Standard formula: 10-15× annual income + outstanding loans + children education corpus.
| Profile | Recommended cover |
|---|---|
| 30-year-old, ₹15 L salary, ₹40 L home loan, 1 toddler | ₹2-2.5 Cr |
| 40-year-old, ₹25 L salary, ₹80 L home loan, 2 school-age kids | ₹3-4 Cr |
| 50-year-old, ₹30 L salary, no loans, kids in college | ₹1.5-2 Cr |
| Single 28-year-old, no dependents | ₹0 (term insurance is for dependent protection) |
Top term insurers compared (May 2026)
| Insurer | Plan | CSR (5-year avg) | Premium for ₹1 Cr / 30Y / Age 30 / Non-smoker / Salaried male |
|---|---|---|---|
| HDFC Life | Click 2 Protect Super | 98.66% | ~₹11,000/year |
| ICICI Prudential | iProtect Smart | 97.82% | ~₹12,500/year |
| Max Life | Smart Term Plan | 99.34% | ~₹10,500/year |
| LIC | Tech Term | 98.62% | ~₹14,000/year |
| Tata AIA | Sampoorna Raksha Promise | 99.01% | ~₹11,200/year |
| Bajaj Allianz | Smart Protect Goal | 99.04% | ~₹10,800/year |
| SBI Life | eShield Next | 98.39% | ~₹12,500/year |
Premium varies by ₹2,000-4,000/year across insurers for the same profile. Always get quotes from 3-4 before deciding.
Riders worth adding
- Accidental death benefit — small premium (₹500-1,000/year) for double payout if death is accidental. Good ROI.

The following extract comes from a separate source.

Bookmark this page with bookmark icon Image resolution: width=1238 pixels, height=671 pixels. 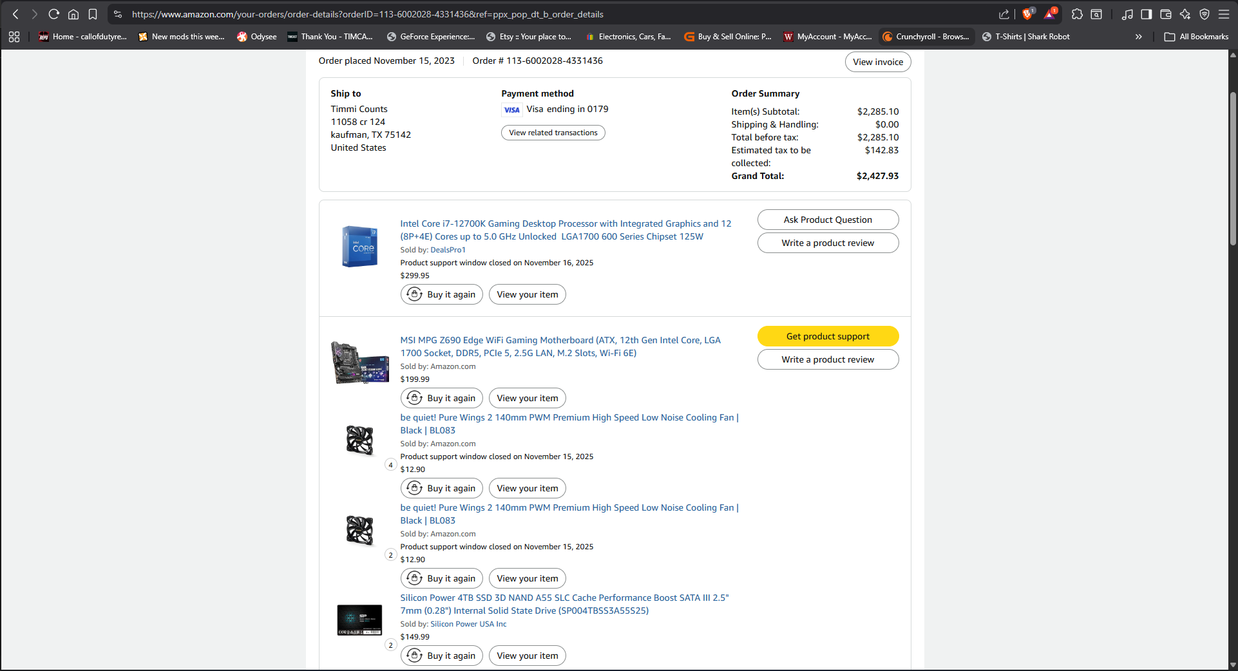(93, 14)
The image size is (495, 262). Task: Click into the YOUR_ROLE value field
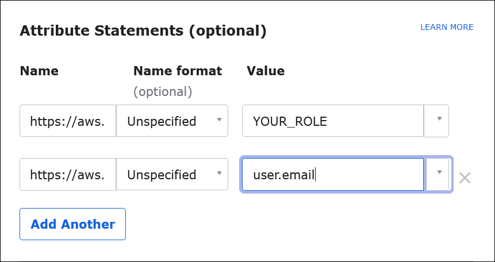pos(332,121)
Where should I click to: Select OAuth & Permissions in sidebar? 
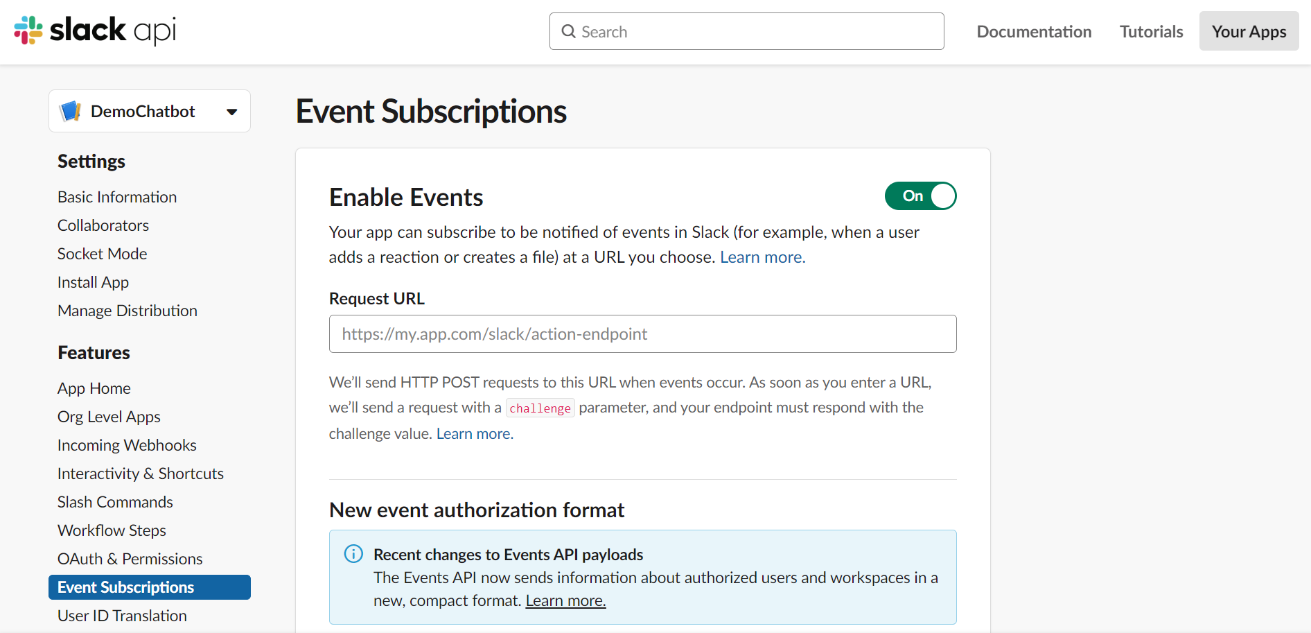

- Critical illness rider — lump sum on diagnosis of cancer, heart attack, stroke, etc. Valuable but check standalone vs rider economics — see our term vs CI vs health guide.
- Waiver of premium on disability — if disabled, future premiums waived but cover continues. Worthwhile for ~₹500/year.
- Income benefit — pays nominee a monthly income for 10-15 years instead of (or in addition to) lump sum. Useful if nominee may struggle to manage a large lump sum.
Online vs offline buying
Online direct-purchase term plans are 30-40% cheaper than agent-sold plans because no distributor commission is baked in. Always buy online via insurer official website or aggregator (Policybazaar, Coverfox).
Tax treatment
- Premium: Deductible under Section 80C / 137F (₹1.5 L limit, only under old regime)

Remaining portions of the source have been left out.